Exercise goal ::
Substitute "Which spot do I click to" for each "Where should I click to" in the items below, and reproduce them with everything else left as it is.

Rows of pointing data ::
---------------

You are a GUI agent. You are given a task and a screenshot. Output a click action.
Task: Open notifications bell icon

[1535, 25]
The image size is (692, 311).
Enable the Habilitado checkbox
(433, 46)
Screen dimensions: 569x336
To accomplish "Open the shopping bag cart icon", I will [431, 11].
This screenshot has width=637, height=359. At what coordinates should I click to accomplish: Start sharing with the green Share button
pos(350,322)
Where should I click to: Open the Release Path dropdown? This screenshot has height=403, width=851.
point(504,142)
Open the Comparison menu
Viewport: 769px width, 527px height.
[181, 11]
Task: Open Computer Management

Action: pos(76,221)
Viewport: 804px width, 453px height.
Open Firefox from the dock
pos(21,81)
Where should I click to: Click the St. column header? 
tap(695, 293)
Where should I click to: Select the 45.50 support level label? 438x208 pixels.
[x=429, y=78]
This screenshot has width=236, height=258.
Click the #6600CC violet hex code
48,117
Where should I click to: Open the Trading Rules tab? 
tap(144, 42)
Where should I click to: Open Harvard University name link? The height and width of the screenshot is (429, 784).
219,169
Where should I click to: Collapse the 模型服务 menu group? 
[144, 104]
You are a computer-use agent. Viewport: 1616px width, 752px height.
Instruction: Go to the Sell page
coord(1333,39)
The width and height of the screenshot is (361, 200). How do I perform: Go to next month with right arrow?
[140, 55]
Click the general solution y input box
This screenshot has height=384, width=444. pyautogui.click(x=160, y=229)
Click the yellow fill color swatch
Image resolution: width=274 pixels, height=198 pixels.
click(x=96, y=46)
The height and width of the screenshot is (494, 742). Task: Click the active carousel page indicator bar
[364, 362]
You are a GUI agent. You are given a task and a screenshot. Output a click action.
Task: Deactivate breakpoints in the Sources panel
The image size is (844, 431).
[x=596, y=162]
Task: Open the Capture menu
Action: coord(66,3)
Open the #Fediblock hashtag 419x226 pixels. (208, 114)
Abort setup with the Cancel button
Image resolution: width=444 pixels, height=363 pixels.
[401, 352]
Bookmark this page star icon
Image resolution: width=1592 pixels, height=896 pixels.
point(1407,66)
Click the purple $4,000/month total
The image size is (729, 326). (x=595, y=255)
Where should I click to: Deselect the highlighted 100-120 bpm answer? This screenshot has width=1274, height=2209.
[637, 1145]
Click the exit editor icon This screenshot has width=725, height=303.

---------------

Correct output ::
You are a GUI agent. You are given a task and a screenshot. Output a click action.
Task: Open notifications bell icon

[1535, 25]
The image size is (692, 311).
Enable the Habilitado checkbox
(433, 46)
Screen dimensions: 569x336
To accomplish "Open the shopping bag cart icon", I will [431, 11].
This screenshot has width=637, height=359. At what coordinates should I click to accomplish: Start sharing with the green Share button
pos(350,322)
Which spot do I click to: Open the Release Path dropdown? This screenshot has height=403, width=851.
point(504,142)
Open the Comparison menu
Viewport: 769px width, 527px height.
[181, 11]
Task: Open Computer Management

Action: pos(76,221)
Viewport: 804px width, 453px height.
Open Firefox from the dock
pos(21,81)
Which spot do I click to: Click the St. column header? 
tap(695, 293)
Which spot do I click to: Select the 45.50 support level label? 438x208 pixels.
[x=429, y=78]
This screenshot has width=236, height=258.
Click the #6600CC violet hex code
48,117
Which spot do I click to: Open the Trading Rules tab? 
tap(144, 42)
Which spot do I click to: Open Harvard University name link? The height and width of the screenshot is (429, 784).
219,169
Which spot do I click to: Collapse the 模型服务 menu group? 
[144, 104]
You are a computer-use agent. Viewport: 1616px width, 752px height.
Instruction: Go to the Sell page
coord(1333,39)
The width and height of the screenshot is (361, 200). How do I perform: Go to next month with right arrow?
[140, 55]
Click the general solution y input box
This screenshot has height=384, width=444. pyautogui.click(x=160, y=229)
Click the yellow fill color swatch
Image resolution: width=274 pixels, height=198 pixels.
click(x=96, y=46)
The height and width of the screenshot is (494, 742). Task: Click the active carousel page indicator bar
[364, 362]
You are a GUI agent. You are given a task and a screenshot. Output a click action.
Task: Deactivate breakpoints in the Sources panel
The image size is (844, 431).
[x=596, y=162]
Task: Open the Capture menu
Action: coord(66,3)
Open the #Fediblock hashtag 419x226 pixels. (208, 114)
Abort setup with the Cancel button
Image resolution: width=444 pixels, height=363 pixels.
[401, 352]
Bookmark this page star icon
Image resolution: width=1592 pixels, height=896 pixels.
point(1407,66)
Click the purple $4,000/month total
The image size is (729, 326). (x=595, y=255)
Which spot do I click to: Deselect the highlighted 100-120 bpm answer? This screenshot has width=1274, height=2209.
[637, 1145]
Click the exit editor icon This screenshot has width=725, height=303.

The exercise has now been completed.